Task data Block Start

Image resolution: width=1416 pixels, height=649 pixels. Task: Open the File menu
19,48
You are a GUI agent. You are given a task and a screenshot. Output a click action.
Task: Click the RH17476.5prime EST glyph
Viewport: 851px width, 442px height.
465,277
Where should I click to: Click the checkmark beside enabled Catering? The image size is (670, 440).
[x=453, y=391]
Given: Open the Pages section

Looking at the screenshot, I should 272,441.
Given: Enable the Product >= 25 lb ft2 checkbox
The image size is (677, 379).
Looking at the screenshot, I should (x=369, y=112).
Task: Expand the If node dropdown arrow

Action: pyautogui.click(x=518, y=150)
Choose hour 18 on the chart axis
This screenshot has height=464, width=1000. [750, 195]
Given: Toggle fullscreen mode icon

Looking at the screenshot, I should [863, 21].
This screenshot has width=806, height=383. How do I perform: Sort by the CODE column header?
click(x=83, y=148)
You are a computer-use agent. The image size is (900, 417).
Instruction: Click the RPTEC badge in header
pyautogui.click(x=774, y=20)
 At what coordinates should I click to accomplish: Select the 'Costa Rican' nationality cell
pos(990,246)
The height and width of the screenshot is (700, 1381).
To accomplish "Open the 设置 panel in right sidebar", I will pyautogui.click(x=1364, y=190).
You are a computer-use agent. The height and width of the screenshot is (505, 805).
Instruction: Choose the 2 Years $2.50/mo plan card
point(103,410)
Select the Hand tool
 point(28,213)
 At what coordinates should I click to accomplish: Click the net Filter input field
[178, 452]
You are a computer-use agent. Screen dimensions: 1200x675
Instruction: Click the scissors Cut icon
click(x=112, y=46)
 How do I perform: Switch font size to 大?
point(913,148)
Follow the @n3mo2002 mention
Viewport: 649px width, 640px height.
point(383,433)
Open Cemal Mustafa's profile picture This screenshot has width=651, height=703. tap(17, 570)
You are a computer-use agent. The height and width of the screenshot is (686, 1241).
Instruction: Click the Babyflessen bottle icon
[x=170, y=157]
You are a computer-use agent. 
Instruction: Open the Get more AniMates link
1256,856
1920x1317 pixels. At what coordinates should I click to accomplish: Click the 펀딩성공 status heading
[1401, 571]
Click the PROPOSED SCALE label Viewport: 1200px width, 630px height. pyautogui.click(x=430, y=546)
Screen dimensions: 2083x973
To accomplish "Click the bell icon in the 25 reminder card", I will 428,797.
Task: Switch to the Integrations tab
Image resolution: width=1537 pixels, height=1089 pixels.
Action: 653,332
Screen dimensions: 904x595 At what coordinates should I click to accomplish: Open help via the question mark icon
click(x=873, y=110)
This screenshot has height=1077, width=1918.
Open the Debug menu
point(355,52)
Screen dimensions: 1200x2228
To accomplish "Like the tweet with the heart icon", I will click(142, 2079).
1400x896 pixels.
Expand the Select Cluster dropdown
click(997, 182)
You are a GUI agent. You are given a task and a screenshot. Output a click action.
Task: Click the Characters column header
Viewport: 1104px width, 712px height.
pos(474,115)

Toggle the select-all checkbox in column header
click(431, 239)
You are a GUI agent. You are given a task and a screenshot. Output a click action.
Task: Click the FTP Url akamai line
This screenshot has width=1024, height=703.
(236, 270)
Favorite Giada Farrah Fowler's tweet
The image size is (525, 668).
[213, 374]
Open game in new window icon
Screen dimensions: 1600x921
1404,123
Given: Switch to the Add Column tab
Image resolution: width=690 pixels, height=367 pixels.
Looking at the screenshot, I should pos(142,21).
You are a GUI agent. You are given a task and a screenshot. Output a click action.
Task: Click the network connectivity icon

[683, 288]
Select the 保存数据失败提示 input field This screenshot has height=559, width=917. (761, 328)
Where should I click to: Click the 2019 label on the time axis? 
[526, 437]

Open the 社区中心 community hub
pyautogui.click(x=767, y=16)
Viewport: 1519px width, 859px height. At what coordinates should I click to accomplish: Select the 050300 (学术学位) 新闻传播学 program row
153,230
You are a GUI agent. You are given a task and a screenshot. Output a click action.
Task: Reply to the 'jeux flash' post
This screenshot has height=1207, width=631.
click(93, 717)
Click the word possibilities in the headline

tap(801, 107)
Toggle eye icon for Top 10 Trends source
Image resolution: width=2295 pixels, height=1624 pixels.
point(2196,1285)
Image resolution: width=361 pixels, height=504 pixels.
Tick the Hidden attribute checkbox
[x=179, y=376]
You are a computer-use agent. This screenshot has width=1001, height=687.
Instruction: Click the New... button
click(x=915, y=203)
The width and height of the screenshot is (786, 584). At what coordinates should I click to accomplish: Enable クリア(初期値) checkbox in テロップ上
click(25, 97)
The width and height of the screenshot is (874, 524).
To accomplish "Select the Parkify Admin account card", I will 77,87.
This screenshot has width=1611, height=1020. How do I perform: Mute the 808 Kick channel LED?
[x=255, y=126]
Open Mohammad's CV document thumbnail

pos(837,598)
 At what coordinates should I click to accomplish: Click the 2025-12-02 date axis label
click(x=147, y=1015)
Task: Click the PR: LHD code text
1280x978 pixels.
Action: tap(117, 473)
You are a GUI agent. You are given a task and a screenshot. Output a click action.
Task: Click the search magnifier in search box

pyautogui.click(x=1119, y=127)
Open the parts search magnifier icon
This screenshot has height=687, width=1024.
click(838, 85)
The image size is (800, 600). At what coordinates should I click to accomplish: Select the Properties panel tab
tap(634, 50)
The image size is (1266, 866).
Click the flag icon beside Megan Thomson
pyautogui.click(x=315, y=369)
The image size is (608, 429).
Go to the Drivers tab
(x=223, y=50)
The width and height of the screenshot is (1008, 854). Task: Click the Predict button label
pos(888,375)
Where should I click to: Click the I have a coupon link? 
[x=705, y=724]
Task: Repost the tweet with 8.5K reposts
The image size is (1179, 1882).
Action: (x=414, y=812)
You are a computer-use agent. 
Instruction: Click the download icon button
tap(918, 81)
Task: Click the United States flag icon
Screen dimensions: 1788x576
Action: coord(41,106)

Task data Block End

Please report all lines in the entries where "with" appears.

Problem solution:
To accomplish "Like the tweet with the heart icon", I will click(142, 2079).
Task: Repost the tweet with 8.5K reposts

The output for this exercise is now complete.